Motivated by challenges previously identified in PAD methods for both the NIR and VIS spectrum, we propose a novel approach focused on the visual spectrum (RGB) using high-resolution images and diverse presentation attack instruments (PAIs). Our method compares the performance of PAD systems when using the full face versus the iris periocular area. Through the use of different deep learning models, we demonstrate that training with these high-resolution bona fide and attack images significantly increases the discriminative power of the models. In alignment with recent advancements in PAD research (Yu et al., 2022), we conducted cross-validation to check the generalizability of our models, showing that the performance drops when tested on previously unseen databases. In this way, we highlight the well-known challenge of dataset variability in PAD, emphasizing the need for robust models that generalize well across different conditions. Our work builds upon the existing state of the art by exploring alternative regions of interest, integrating different loss functions, and using high-resolution RGB datasets that contribute to the ongoing development of more reliable PAD systems in the visual spectrum.

→ Written exercise
In the text on presentation attack detection, which two face regions does the proposed method compare?

Screenshot and document pointing data:

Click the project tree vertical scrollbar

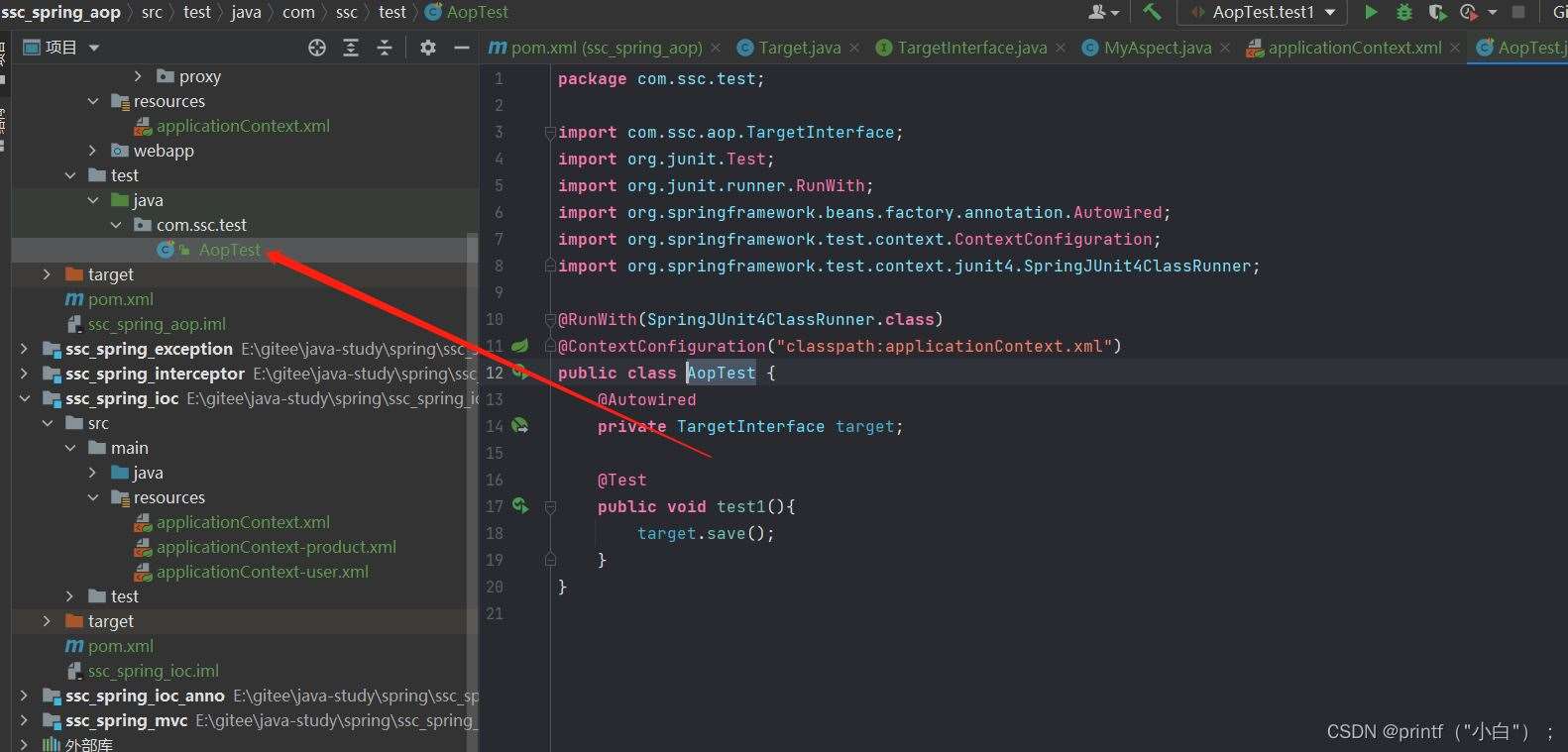point(473,485)
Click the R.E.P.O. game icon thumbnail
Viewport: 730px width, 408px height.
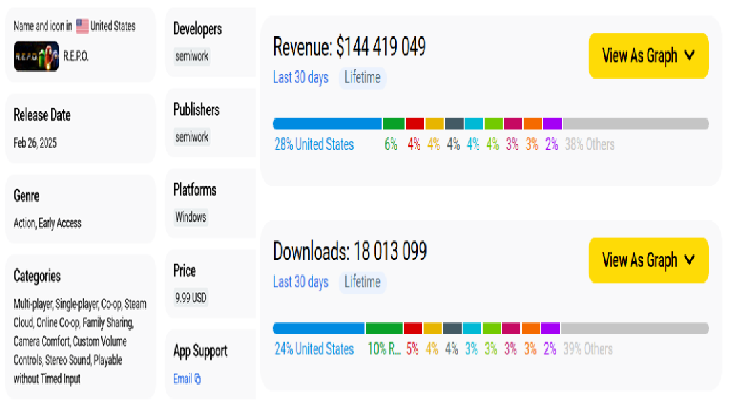coord(37,58)
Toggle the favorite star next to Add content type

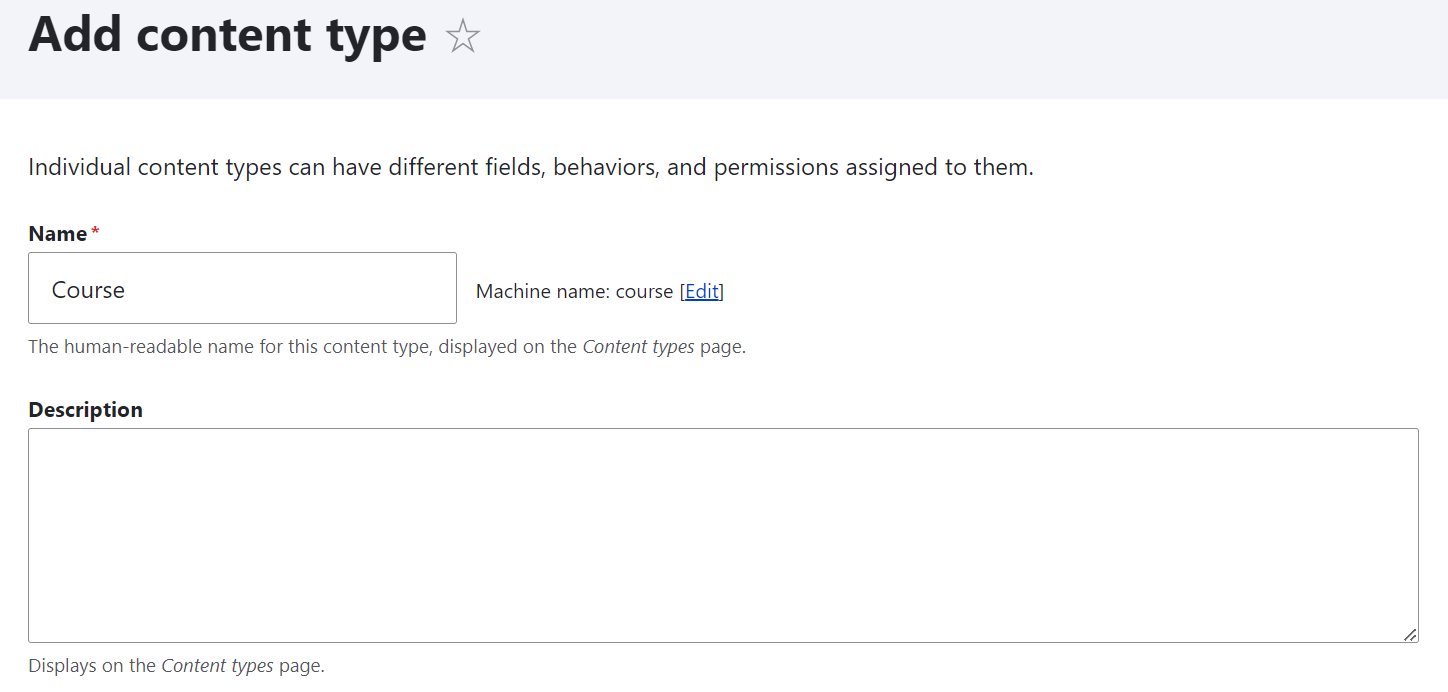462,36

→ Answer to the task
The full face and the iris periocular area.